Required work>
In the items from the line containing "Where should I" through the line containing "pos(319,416)", rename "checkbox" to "tick box" and give those lines again with nothing else altered. Omit the pictures from the reproduced lines.

Records shown>
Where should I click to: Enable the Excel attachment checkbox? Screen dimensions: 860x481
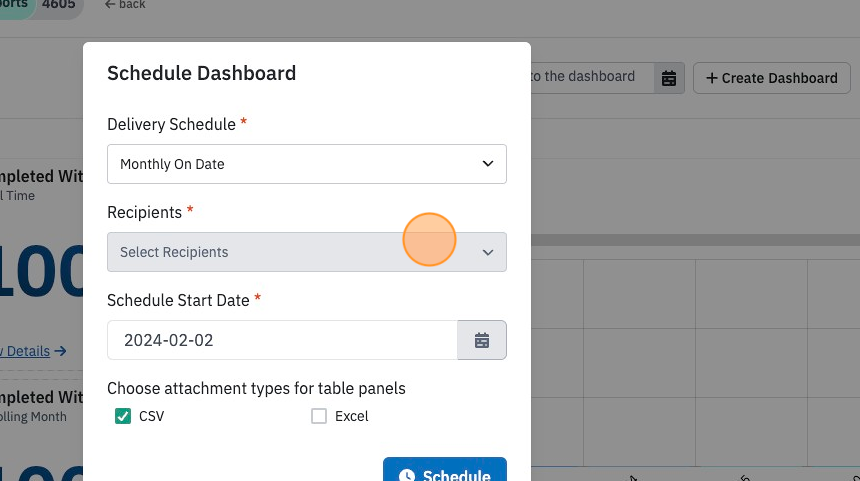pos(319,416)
...
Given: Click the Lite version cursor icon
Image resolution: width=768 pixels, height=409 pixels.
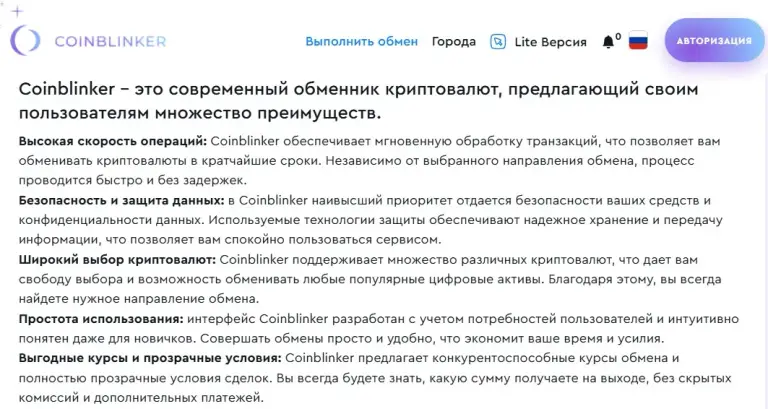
--
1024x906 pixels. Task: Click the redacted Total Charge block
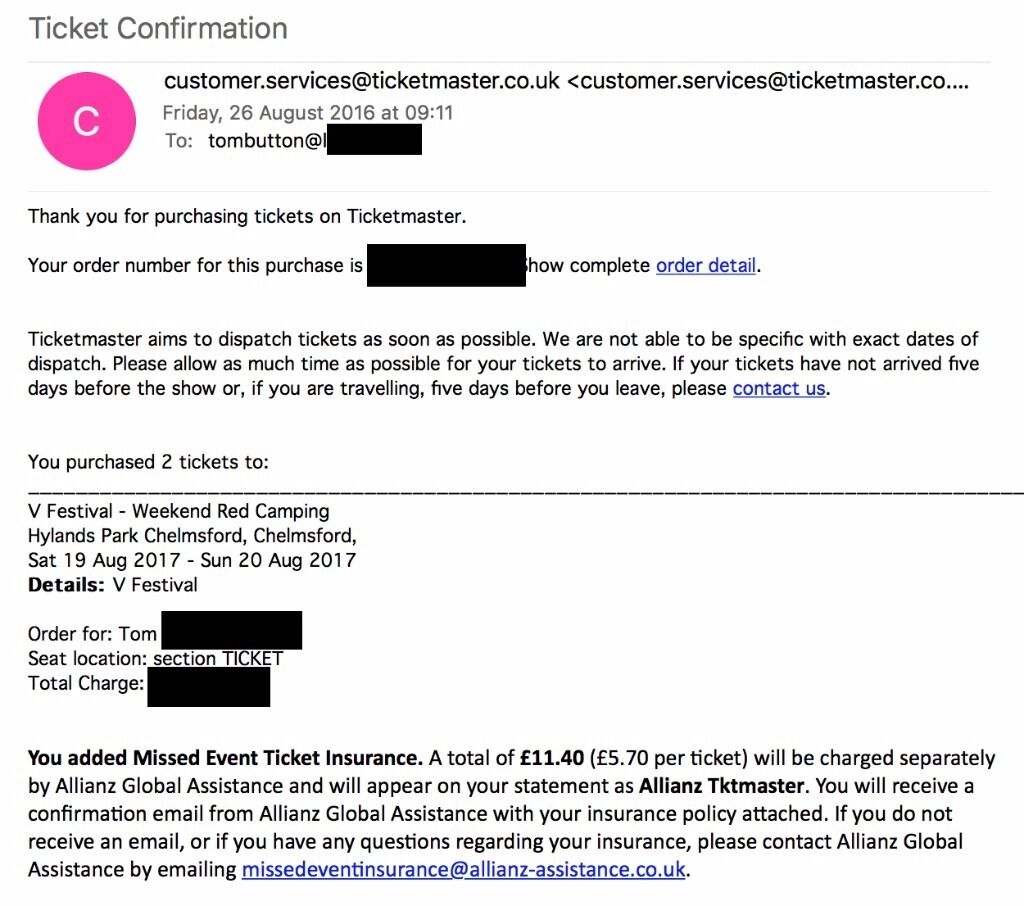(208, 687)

Problem solution>
Where should I click to: Enable the Excel attachment tick box? Screen dimensions: 860x481
pos(319,416)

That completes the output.